Não é somente aos que estão no mundo, que se aplica esta palavra: “Se um membro sofre, sofrem com ele todos os membros, e se um membro é honrado, todos os membros se alegram com isto” (1 Cor 12,26). Pois outro tanto se pode dizer da caridade dos que deixaram esta vida: “Na solicitude de todas as igrejas, quem desfalece, que eu também não desfaleça? Quem se escandaliza, e eu também não me abrase?” (2 Cor 11, 28-29).
O próprio Cristo, aliás, afirmou que é enfermo em cada um dos santos que são enfermos, e que está preso, que está nu, que está sem teto, e tem fome e está com sede (Mt 25,35-40). Quem, pois, ignora, entre os que leram o Evangelho, que Cristo declara seus os sofrimentos dos fiéis?

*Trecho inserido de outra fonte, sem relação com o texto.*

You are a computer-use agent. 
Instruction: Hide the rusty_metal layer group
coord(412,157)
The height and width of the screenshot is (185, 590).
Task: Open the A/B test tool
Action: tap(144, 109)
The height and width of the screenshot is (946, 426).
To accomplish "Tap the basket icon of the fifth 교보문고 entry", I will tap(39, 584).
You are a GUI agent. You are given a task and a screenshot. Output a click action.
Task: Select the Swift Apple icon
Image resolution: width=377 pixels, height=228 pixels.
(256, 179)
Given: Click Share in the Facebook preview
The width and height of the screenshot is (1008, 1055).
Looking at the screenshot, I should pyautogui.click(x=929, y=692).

3 Se “os anjos de Deus, aproximando-se de Jesus o serviram” (Mt 4,11), não é correto pensar que o ministério dos anjos se exercia, por pouco tempo, durante a sua permanência corporal entre os homens, e enquanto ele esteve no meio dos fiéis, não como aquele que se assenta à mesa, mas como aquele que serve (cf. Lc 22,27).

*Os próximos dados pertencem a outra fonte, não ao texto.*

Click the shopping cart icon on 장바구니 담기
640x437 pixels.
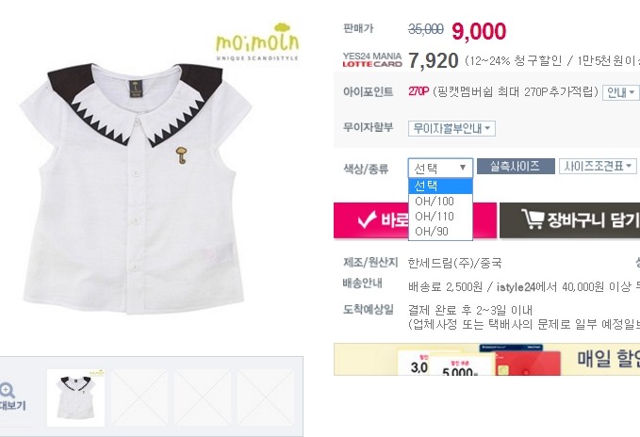(533, 219)
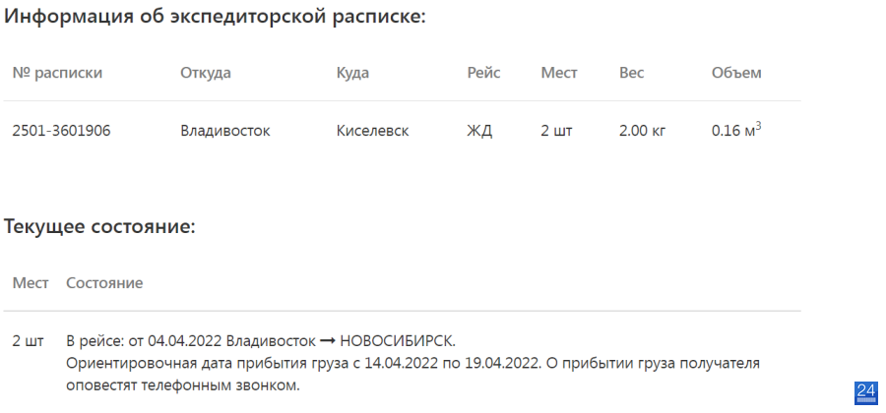Click the 0.16 м³ volume value
Image resolution: width=886 pixels, height=413 pixels.
[x=736, y=130]
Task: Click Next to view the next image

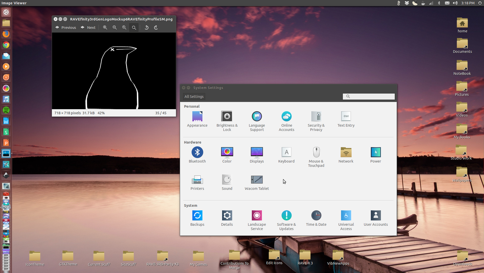Action: click(88, 27)
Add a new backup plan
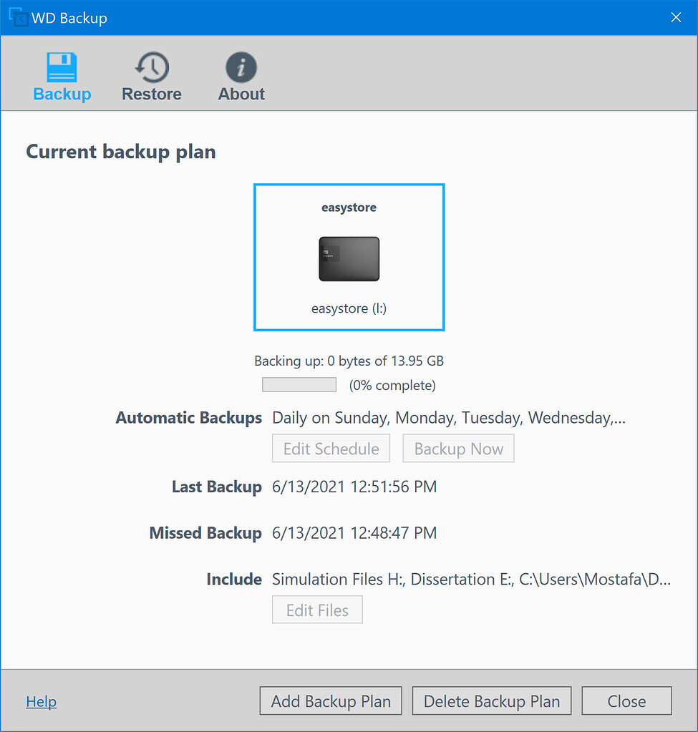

Quantos anjos, portanto, podemos pensar que sirvam a Jesus a congregar os filhos de Israel um depois do outro (cf. Is 27,12), a reunir os dispersos (cf. Jo 7,35), a resgatar os que o temem e o invocam (cf. Rm 10,12-13)?
Mais do que os Apóstolos, os anjos trabalham pelo crescimento e extensão da Igreja. No livro do Apocalipse, João diz que certos anjos presidem às Igrejas.

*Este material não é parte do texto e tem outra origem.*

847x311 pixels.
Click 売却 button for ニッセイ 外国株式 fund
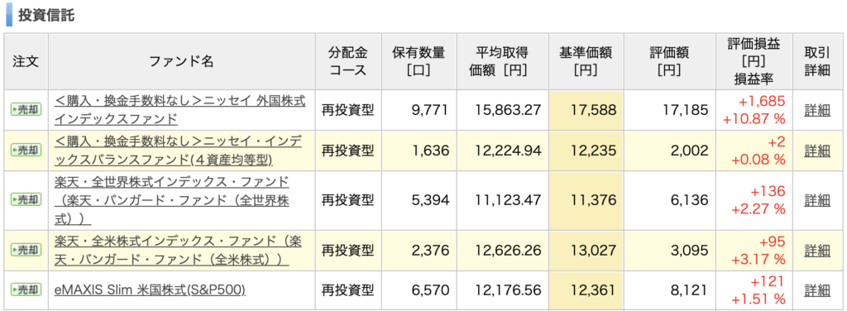pyautogui.click(x=26, y=110)
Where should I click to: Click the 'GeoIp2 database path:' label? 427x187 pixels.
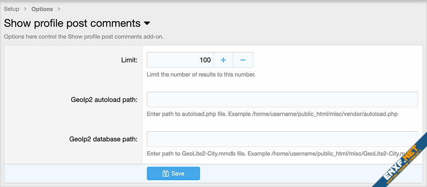(103, 139)
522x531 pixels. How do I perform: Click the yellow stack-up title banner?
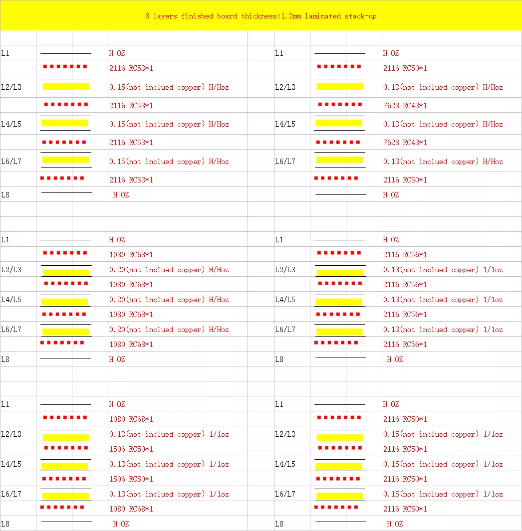pyautogui.click(x=261, y=16)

Não é, pois, em vão que os anjos de Deus sobem e descem sobre o Filho do Homem (cf. Jo 1,51), vistos por aqueles que têm os olhos iluminados pela luz de conhecimento (gnosis) superior.
4 Assim, os anjos, durante o tempo da oração, se tornam conscientes daquilo que falta àquele que ora, e fazem o que podem por ele, cumprindo um mandamento que receberam, de alcance universal.
É preciso recorrer a uma imagem, para melhor mostrar o que estamos dizendo.
Imaginemos um médico consciencioso. Ele atende a um doente que lhe pede a própria cura. Sabe como curar a doença daquele enfermo que o procurou. É evidente que esse médico se empenha em curar o homem que lho pede, mas, não sem razão, supõe que este é o plano de Deus que escutou a oração do paciente a pedir a cura.
Ou, então, imaginai um homem que possui em grande quantidade os bens deste mundo e que, por ser generoso, escuta a oração de um pobre que se dirige a Deus em suas necessidades.
É também evidente que esse homem, ao satisfazer ao desejo do pobre, coopera com a vontade paterna de Deus. Foi Deus, com efeito, que, no tempo da oração, conduziu ao mesmo lugar, o suplicante e aquele que pode ajudar, o qual por seu coração generoso não pode desprezar a indigência do outro.
5 Quando tais coisas acontecem, não devem ser consideradas obra do acaso. Pois “aquele que contou todos os fios de cabelo da cabeça dos santos” (cf. Mt 10,30; Lc 12,6), harmoniosamente juntou, no tempo da oração, o que vai ser ministro do benefício e o que precisa de auxílio e orou com fé. Assim, podemos pensar que os anjos, inspetores e ministros de Deus, estão junto do homem que ora e se unem à sua petição. De outro lado, o anjo de cada um de nós, inclusive dos menores na Igreja, “sempre contemplando a face do Pai que está no céu” (Mt 18,10), e vendo a divindade do nosso Criador, ora conosco e faz tudo que pode para cooperar conosco em nossos pedidos.